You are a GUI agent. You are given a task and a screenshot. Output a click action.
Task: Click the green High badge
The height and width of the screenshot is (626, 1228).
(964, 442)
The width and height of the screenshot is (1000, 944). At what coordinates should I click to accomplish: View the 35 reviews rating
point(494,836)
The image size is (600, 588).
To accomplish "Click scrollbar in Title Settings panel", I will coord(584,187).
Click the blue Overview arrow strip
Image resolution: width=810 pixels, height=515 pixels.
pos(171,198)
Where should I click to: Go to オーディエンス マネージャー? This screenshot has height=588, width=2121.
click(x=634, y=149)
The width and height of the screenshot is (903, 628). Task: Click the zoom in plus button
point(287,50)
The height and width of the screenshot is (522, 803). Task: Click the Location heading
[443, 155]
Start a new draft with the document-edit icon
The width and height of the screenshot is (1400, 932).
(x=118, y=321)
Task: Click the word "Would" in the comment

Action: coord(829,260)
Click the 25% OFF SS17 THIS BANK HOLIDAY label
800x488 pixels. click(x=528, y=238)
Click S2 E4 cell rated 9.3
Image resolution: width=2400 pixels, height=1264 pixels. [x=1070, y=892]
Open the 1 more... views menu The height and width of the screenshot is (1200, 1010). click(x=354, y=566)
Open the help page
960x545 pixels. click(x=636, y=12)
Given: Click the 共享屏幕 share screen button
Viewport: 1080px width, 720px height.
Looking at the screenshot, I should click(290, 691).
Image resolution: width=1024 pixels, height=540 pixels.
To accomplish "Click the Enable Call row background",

● ● ● ●

Work item
Retype each line of the listing exactly as it was given above.

Task answer
You are a GUI agent. You are given a task and a screenshot. Output a click action.
Task: Click the green High badge
The height and width of the screenshot is (626, 1228).
(964, 442)
The width and height of the screenshot is (1000, 944). At what coordinates should I click to accomplish: View the 35 reviews rating
point(494,836)
The image size is (600, 588).
To accomplish "Click scrollbar in Title Settings panel", I will coord(584,187).
Click the blue Overview arrow strip
Image resolution: width=810 pixels, height=515 pixels.
pos(171,198)
Where should I click to: Go to オーディエンス マネージャー? This screenshot has height=588, width=2121.
click(x=634, y=149)
The width and height of the screenshot is (903, 628). Task: Click the zoom in plus button
point(287,50)
The height and width of the screenshot is (522, 803). Task: Click the Location heading
[443, 155]
Start a new draft with the document-edit icon
The width and height of the screenshot is (1400, 932).
(x=118, y=321)
Task: Click the word "Would" in the comment

Action: coord(829,260)
Click the 25% OFF SS17 THIS BANK HOLIDAY label
800x488 pixels. click(x=528, y=238)
Click S2 E4 cell rated 9.3
Image resolution: width=2400 pixels, height=1264 pixels. [x=1070, y=892]
Open the 1 more... views menu The height and width of the screenshot is (1200, 1010). click(x=354, y=566)
Open the help page
960x545 pixels. click(x=636, y=12)
Given: Click the 共享屏幕 share screen button
Viewport: 1080px width, 720px height.
Looking at the screenshot, I should click(290, 691).
Image resolution: width=1024 pixels, height=540 pixels.
To accomplish "Click the Enable Call row background",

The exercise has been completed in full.